WHAT TO WORK ON: Which lines of the data contain the string "sidebar"? Copy every one.

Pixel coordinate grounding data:
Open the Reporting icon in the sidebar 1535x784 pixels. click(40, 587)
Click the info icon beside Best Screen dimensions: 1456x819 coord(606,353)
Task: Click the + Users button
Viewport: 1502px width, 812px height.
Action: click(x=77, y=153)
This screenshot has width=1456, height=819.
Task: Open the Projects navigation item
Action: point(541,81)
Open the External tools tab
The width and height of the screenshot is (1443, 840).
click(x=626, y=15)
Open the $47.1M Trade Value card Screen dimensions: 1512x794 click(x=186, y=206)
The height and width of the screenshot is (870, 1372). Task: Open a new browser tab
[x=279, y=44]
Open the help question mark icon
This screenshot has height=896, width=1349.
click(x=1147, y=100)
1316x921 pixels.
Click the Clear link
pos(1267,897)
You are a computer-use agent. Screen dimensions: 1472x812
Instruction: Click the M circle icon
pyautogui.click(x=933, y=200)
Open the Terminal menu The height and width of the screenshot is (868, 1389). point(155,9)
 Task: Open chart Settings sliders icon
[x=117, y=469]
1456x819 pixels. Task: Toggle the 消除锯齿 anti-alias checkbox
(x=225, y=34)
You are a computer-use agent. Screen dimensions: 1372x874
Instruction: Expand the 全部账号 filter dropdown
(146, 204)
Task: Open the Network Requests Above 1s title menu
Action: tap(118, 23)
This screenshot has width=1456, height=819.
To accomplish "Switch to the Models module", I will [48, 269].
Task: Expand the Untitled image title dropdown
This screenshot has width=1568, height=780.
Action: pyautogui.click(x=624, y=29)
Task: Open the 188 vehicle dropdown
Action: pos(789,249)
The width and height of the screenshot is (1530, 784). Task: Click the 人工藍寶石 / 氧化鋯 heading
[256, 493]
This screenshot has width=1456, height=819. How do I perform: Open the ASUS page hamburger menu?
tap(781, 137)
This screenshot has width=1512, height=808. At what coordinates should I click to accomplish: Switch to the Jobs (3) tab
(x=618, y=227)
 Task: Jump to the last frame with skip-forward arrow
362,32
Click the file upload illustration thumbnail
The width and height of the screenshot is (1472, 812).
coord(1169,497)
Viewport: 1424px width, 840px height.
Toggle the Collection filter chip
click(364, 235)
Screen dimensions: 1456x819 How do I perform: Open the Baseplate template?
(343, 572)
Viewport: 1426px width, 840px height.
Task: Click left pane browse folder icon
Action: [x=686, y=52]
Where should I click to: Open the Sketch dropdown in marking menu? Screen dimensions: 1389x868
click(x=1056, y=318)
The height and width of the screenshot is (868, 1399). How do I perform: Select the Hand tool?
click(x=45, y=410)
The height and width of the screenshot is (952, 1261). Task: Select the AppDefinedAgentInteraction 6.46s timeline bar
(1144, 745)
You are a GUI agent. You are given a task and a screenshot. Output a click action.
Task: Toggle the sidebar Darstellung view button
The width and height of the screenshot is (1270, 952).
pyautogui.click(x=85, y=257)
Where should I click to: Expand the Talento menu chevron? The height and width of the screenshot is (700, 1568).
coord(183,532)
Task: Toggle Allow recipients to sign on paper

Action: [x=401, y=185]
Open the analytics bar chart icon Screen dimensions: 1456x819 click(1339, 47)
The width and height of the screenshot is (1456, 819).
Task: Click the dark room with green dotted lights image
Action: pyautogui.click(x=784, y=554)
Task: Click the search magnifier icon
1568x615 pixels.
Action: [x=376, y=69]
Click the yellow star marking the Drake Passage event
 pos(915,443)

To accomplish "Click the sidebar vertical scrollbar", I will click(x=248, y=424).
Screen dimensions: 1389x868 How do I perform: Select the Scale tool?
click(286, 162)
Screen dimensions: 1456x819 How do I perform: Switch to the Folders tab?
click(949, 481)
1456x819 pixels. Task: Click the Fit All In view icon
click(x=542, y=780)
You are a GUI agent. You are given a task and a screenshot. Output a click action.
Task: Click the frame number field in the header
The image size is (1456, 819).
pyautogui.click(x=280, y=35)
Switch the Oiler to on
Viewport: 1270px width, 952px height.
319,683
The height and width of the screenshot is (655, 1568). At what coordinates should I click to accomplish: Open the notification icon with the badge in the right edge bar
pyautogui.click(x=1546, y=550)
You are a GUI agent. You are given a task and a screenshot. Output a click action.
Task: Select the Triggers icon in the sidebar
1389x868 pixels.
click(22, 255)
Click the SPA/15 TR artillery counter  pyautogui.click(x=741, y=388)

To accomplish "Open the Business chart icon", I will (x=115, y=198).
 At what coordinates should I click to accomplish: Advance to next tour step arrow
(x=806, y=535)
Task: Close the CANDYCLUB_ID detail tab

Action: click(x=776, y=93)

COMPLETED EXERCISE:
Open the Reporting icon in the sidebar 1535x784 pixels. click(40, 587)
Task: Toggle the sidebar Darstellung view button
To accomplish "Click the sidebar vertical scrollbar", I will click(x=248, y=424).
Task: Select the Triggers icon in the sidebar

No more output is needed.